Records for the exercise:
——

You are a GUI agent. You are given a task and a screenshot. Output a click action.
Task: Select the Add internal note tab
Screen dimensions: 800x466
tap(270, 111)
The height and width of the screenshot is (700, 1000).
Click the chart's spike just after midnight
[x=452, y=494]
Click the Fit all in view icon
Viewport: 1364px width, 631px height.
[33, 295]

——

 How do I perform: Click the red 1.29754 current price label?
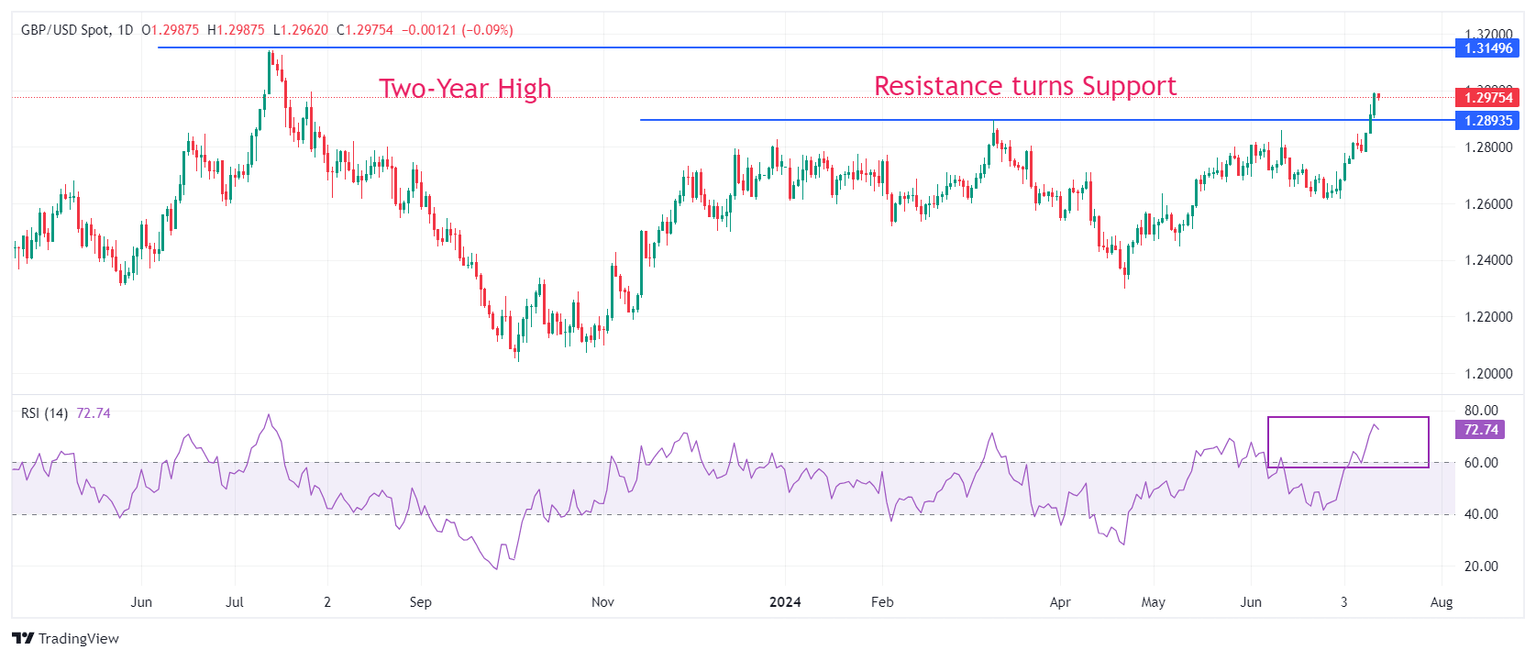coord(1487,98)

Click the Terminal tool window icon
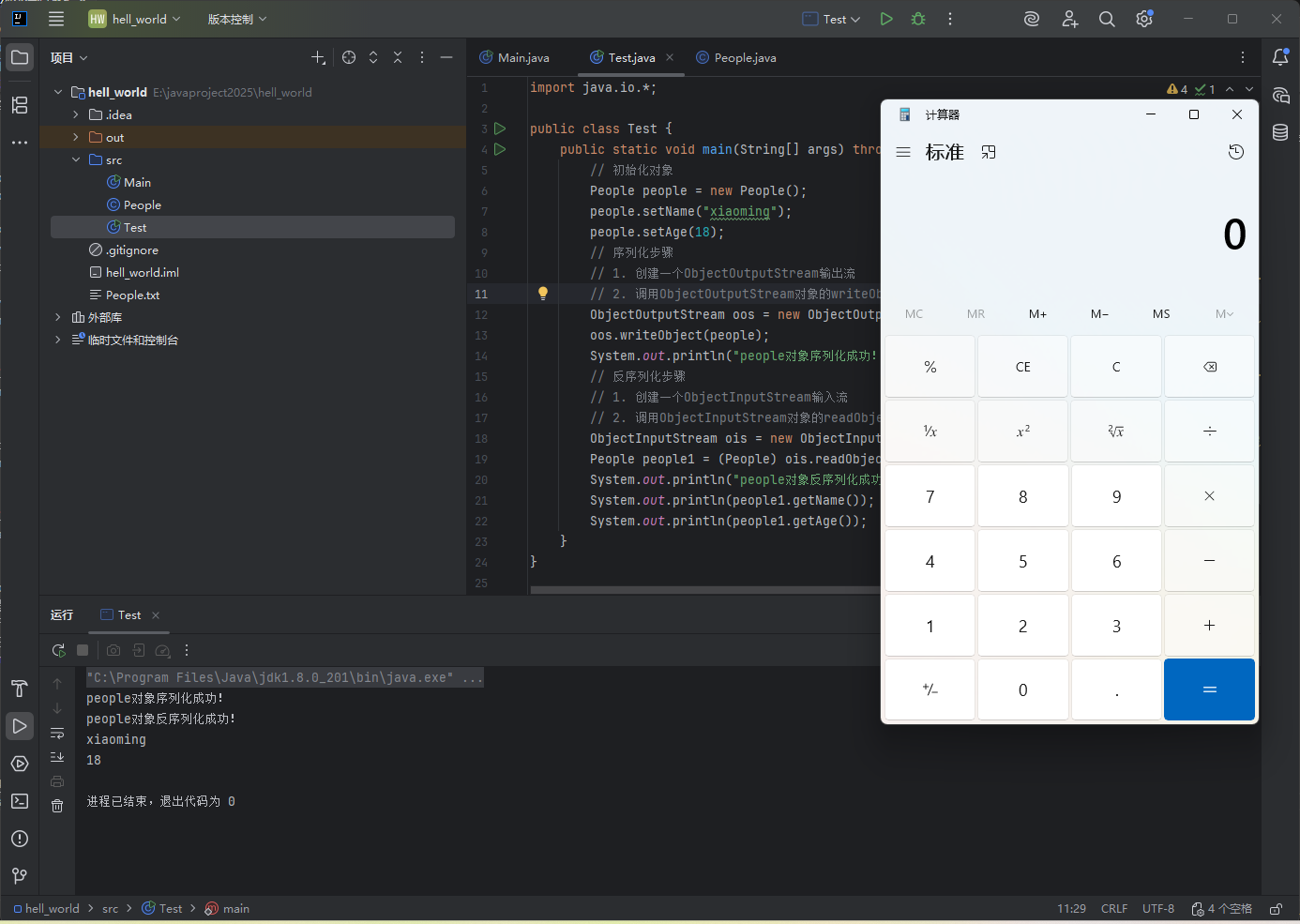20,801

——

Activity: Number of lines in the listing above that include "screenshot": state it and nothing else.

Response to the exercise: 2